Healthcare apps are growing substantially from 17,000 health-related applications in 2011

Infotech Lead America: Healthcare apps are growing substantially from roughly 17,000 health-related applications for iPhones, Android-based devices, and other smart phones and tablets in 2011.

Frost & Sullivan says health apps can perform relatively simple tasks, such as counting calories, and help consumers and healthcare professionals track, monitor, and share personal-health information for a variety of increasingly complex conditions, including heart failure, respiratory illness, and mental illness.

Currently, simple apps that are easily downloadable for smart phones or tablets constitute the majority of mHealth-related apps. They require relatively unsophisticated tools and calculators with lower-levels of security and analytics than apps intended for healthcare professionals. A persistent trend is that most healthcare apps track workouts or diets.

Despite the promising future of mobile health apps, there are several issues that have to be addressed before patients and doctors can truly enjoy the benefits of mobile health, according to Frost & Sullivan Research Analyst, Malgorzata Filar.

Achieving sustained health outcome depends on consumer engagement with health treatments. Many chronic conditions require careful adherence to voluntary behaviors, such as monitoring nutrition, managing weight, and exercising healthy choices. The best piloted programs often fail because these lifestyle changes are hard to follow consistently over a continued period of time.

Another obstacle comes from physicians who may not encourage or even dissuade patients from the use of mHealth apps. Clinicians fear that as consumers become empowered with information about price, quality, services, and wait times, doctors will lose control over revenues and how medicine is practiced. They are afraid that the traditional role of the doctor as a guide to health treatments will weaken as consumers rely on mobile health apps or access Websites on their smart phones to direct their own healthcare.

While tablets and smart phones combined with mobile apps have the potential to improve patient care, apps should provide some clinical decision-making data to truly add any value to the quality of care. However, without quality clinical research to back them up, they may be a waste of IT resources.

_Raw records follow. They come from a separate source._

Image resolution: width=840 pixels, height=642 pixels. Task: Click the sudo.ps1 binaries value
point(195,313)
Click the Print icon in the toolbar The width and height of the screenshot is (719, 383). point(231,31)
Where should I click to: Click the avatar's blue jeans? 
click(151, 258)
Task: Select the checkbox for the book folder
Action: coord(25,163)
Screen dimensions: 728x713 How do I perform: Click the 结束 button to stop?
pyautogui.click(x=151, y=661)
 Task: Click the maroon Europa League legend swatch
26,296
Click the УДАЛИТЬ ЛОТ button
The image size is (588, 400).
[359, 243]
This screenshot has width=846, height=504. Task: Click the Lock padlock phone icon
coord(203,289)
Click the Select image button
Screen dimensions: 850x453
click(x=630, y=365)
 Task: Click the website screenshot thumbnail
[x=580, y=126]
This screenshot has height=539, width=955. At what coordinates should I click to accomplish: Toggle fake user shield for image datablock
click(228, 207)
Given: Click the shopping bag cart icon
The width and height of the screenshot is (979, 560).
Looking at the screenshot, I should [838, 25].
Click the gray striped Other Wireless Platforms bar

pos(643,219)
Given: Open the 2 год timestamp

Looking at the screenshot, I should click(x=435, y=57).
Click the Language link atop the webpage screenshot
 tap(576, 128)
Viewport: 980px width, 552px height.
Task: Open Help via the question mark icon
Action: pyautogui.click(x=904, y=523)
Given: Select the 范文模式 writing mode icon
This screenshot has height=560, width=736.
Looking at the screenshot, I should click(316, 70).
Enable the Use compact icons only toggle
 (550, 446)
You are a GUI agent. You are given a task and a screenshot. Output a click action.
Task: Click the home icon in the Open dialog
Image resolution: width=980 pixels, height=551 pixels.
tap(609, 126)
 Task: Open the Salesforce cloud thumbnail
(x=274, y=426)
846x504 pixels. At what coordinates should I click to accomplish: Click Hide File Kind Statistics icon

Nevertheless, with telehealth and at-home care for the aging emerging as new care delivery models, rising adoption of mobile devices and advancing mobile technology, the demand for mHealth apps will continue to grow.

With more personalized, sophisticated, web-based healthcare applications there is a promising market for health apps developers and technology vendors.

Mobile network operators perceive mHealth as a natural extension of their core activities. Moreover, with the huge influx of medical data from sensors and other devices, there will be an increased need for advanced data analytics tools and companies focused on data management. The business around mHealth should thrive and become mutually beneficial for all involved.